_Prompt_
Replace every occurrence of "Viewport" with "Window" in the lines below, leaving all other text unchanged, and reproduce them without the pictures.

------------------------

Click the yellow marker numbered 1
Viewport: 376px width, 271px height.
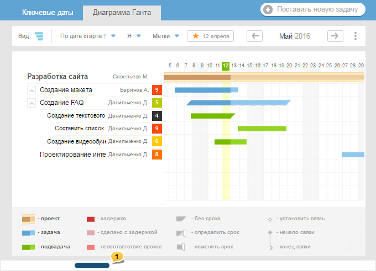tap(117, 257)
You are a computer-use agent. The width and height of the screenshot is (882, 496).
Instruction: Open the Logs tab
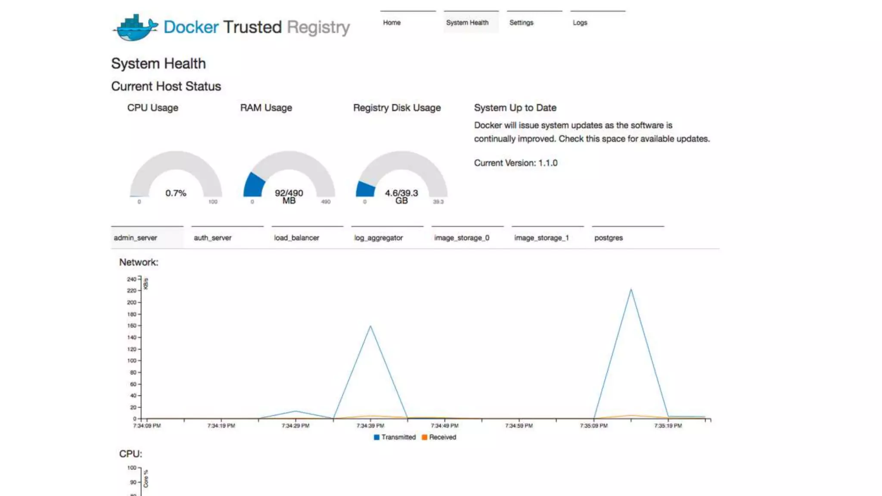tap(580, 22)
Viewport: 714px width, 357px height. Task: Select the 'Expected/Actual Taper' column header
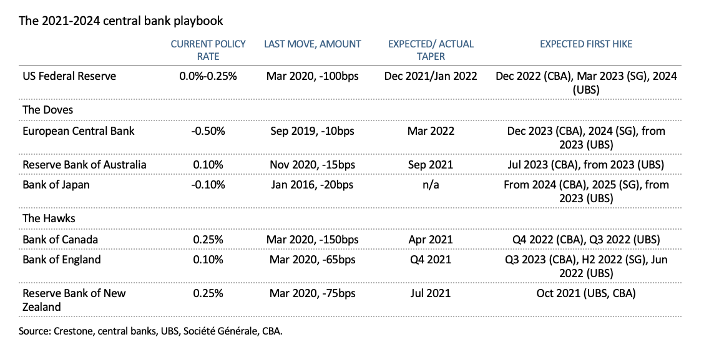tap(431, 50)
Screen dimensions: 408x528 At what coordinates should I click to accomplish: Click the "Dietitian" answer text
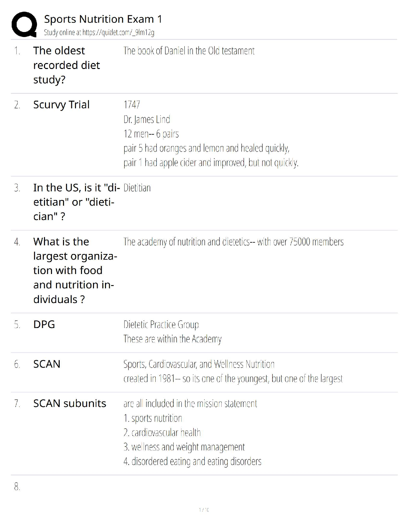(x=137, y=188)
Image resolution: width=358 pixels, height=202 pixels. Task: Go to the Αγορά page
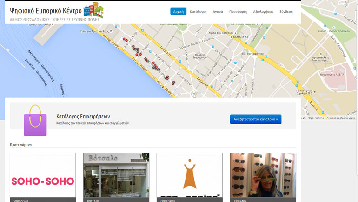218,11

------------------------

_Solution to this task_
Click the yellow marker numbered 1
Window: 376px width, 271px height.
tap(117, 257)
You are a computer-use agent. The width and height of the screenshot is (882, 496).
Instruction: Open the Logs tab
tap(580, 22)
Window: 714px width, 357px height. Task: Select the 'Expected/Actual Taper' column header
tap(431, 50)
Screen dimensions: 408x528 At what coordinates should I click to accomplish: Click the "Dietitian" answer text
(x=137, y=188)
Image resolution: width=358 pixels, height=202 pixels. Task: Go to the Αγορά page
218,11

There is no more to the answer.